_EXERCISE REQUIREMENTS_
Give everything from the line containing "Given: Click the" down to the end of the rows as a JSON list of strings, one string per line, with blank lines and the pictures left out.

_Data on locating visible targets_
— begin —

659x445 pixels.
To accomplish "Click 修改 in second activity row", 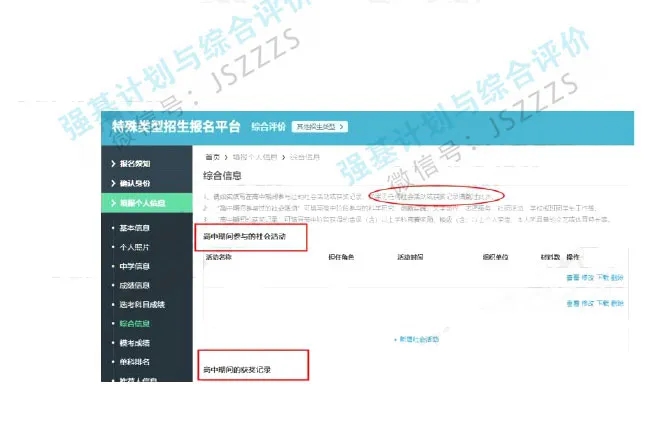I will [x=587, y=301].
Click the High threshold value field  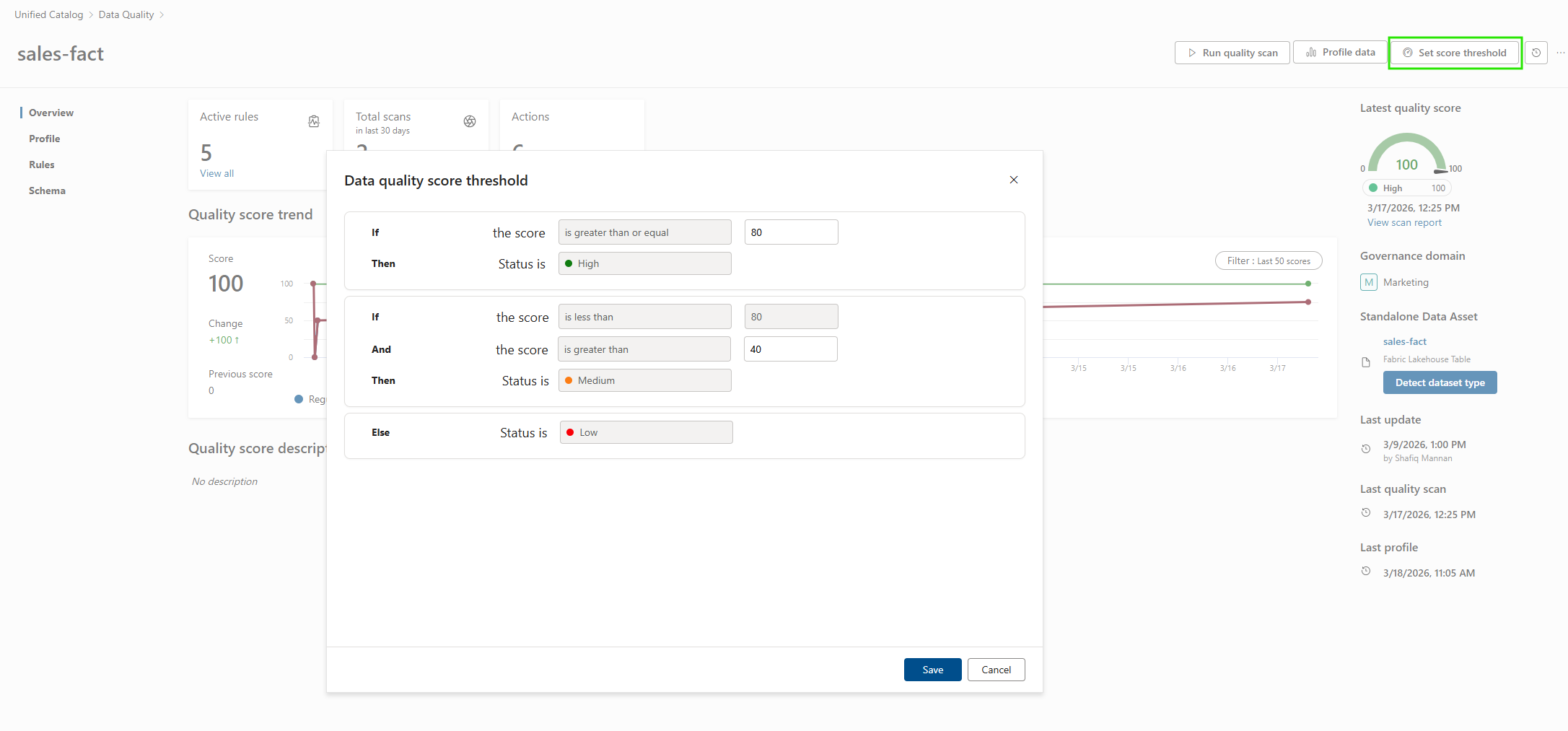(791, 232)
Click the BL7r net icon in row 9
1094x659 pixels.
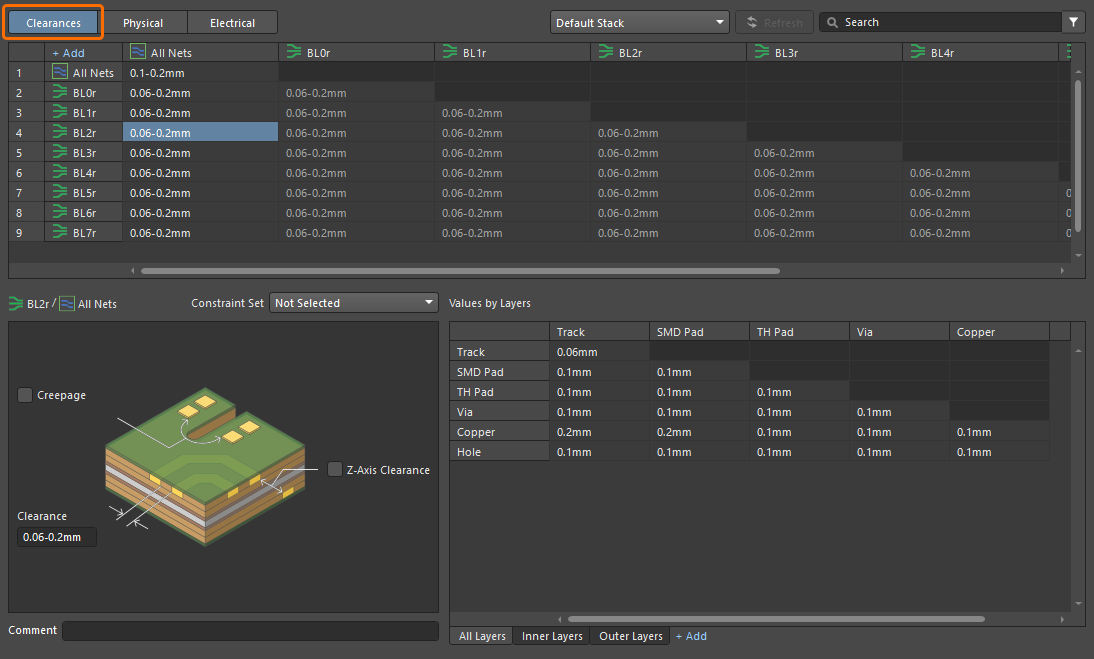pyautogui.click(x=59, y=233)
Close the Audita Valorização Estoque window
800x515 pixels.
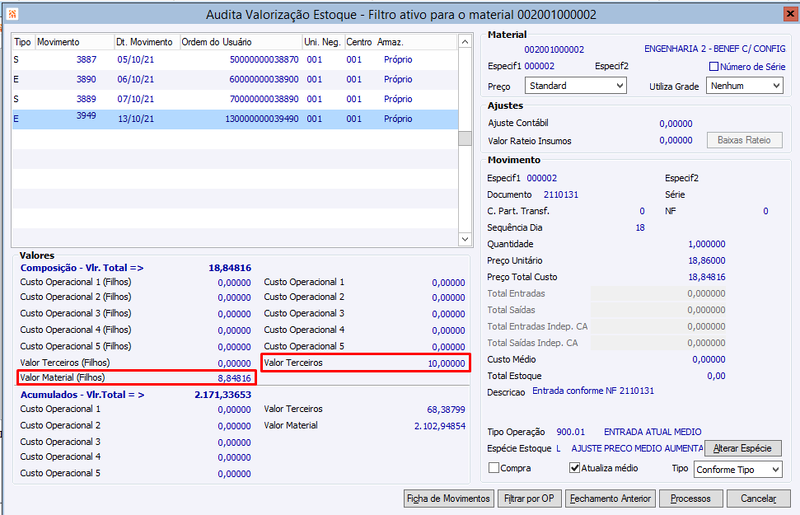790,14
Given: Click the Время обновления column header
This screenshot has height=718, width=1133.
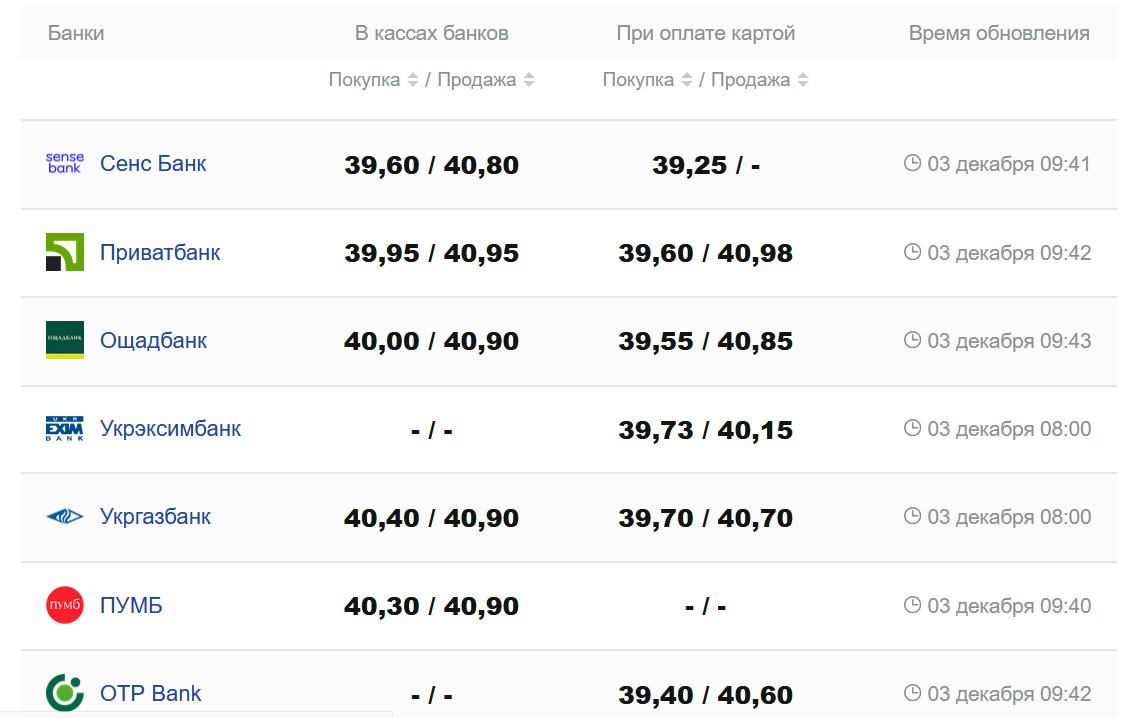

— end —

_PROBLEM SOLUTION_
[
  "Given: Click the Время обновления column header",
  "This screenshot has height=718, width=1133."
]